Thank you for all your kind messages and comments about the book, they mean a lot and have made me feel as golden (but not quite as crisp and decisive) as a freshly fried polpette.
Polpette di ricotta e spinaci - Ricotta and spinach patties (or fritters, balls, nuggets, croquettes, cakes or thingamajigs*)
makes about 15
- 500 g spinach
- 400 g ricotta (ideally sheep’s milk but cow’s milk works beautifully too)
- 50 g parmesan or pecorino
- 3 large eggs
- freshly ground black pepper
- oil for frying
Soak the spinach in several changes of water and discard any wilted or bruised leaves and trim away any very thick, woody stalks. Put the spinach in a large pan with nothing but the water that clings to the leaves, cover the pan and cook on a medium flame until the spinach has collapsed and is tender. This should take about 5 minutes depending on the freshness and age of the spinach.
Drain the spinach and once it is cool enough, squeeze and press it gently with your hands to eliminate as much water as possible. Chop the spinach roughly and transfer to a bowl.
Add the ricotta to the spinach mixture and stir gently but firmly with a wooden spoon. Next add 1 egg, the grated parmesan, flour, a grating of nutmeg, salt and freshly ground black pepper. Keep stirring the ingredients until they are evenly mixed, taste and adjust seasoning if necessary, stir again. Let the mixture rest in the fridge for a couple of hours.
Prepare three dishes, one containing the two beaten eggs, one of seasoned flour and one of breadcrumbs. Using a teaspoon scoop out a golf ball sized lump of the spinach and ricotta mixture. Shape it onto a ball and then flatten it into a patty. Dip it in flour, then egg and finally roll it in the breadcrumbs until evenly coated. Put the polpette on a plate lined with baking parchment while you prepare the rest of the polpette.

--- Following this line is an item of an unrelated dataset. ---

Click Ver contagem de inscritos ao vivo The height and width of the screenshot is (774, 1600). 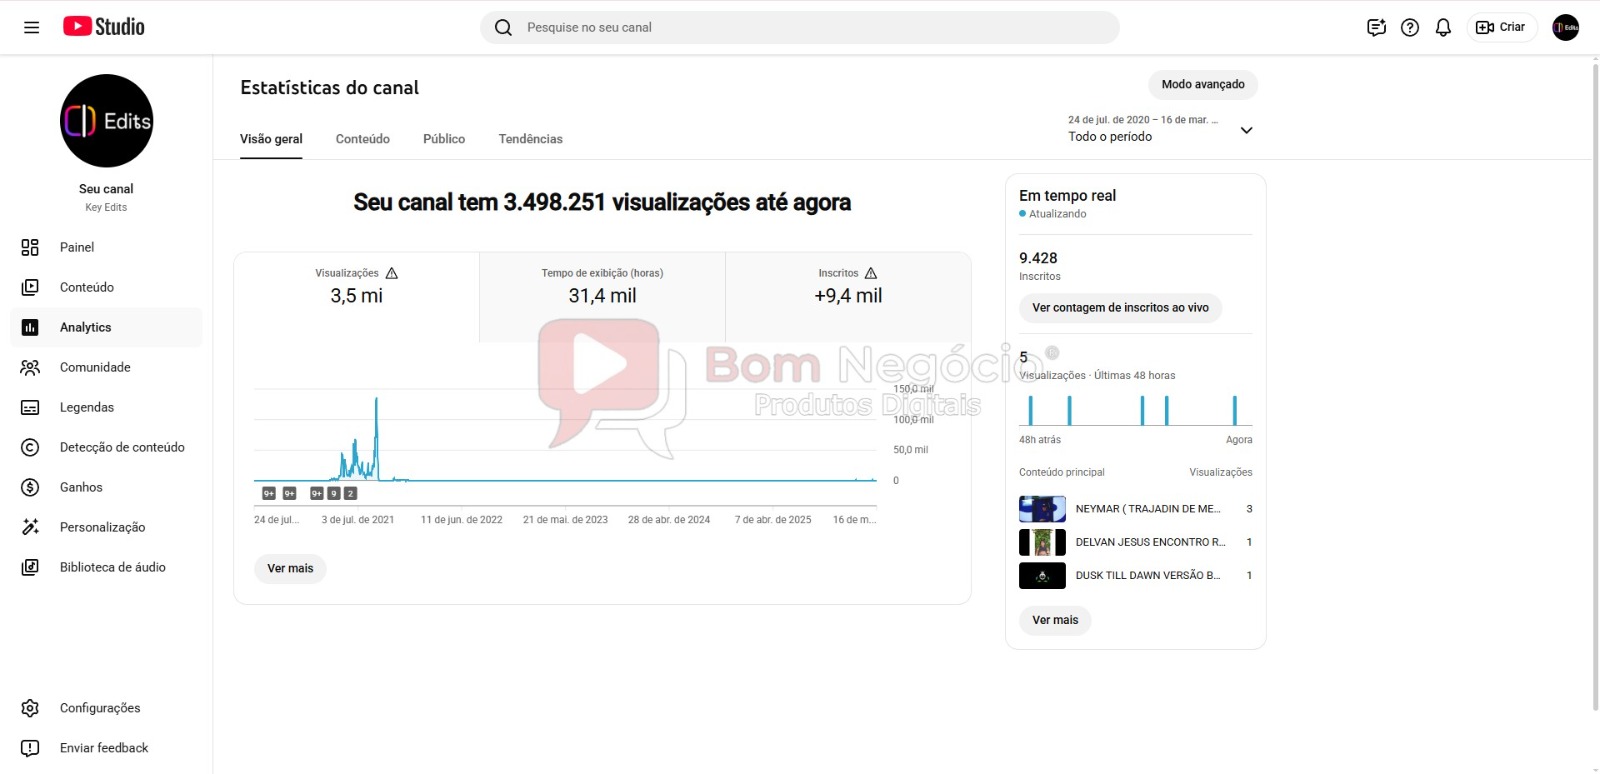(1120, 308)
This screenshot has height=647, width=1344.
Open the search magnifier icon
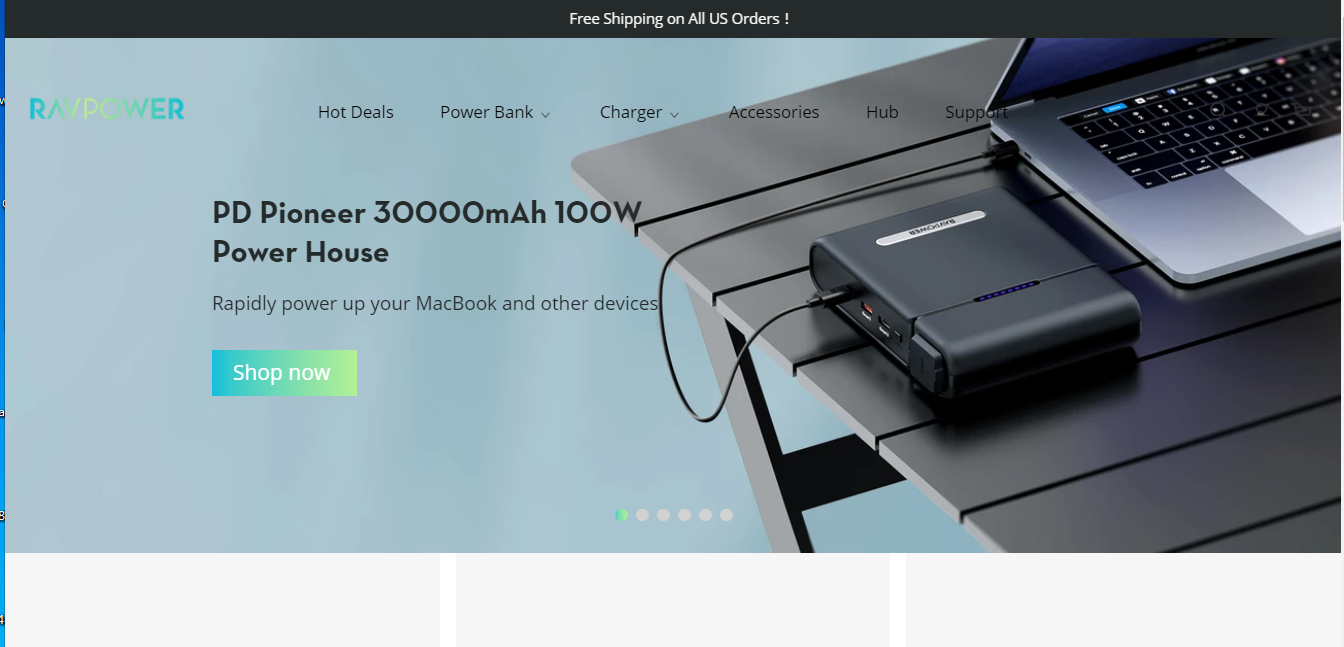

In a deep frying pan or saucepan, the oil to 190° and then carefully lower in three or four polpette at a time. Allow them to cook for about two minutes or until they are crisp and deep gold. Use a slotted spoon to lift them onto another plate lined with kitchen towel. Once blotted, slide the polpette onto the serving plate, sprinkle with salt and eat immediately.
*I have called these patties, which sounds comical and /or ridiculous I know, but then so does balls. Suggestions are welcome. Update, thank you for all your advice and I have taken it all.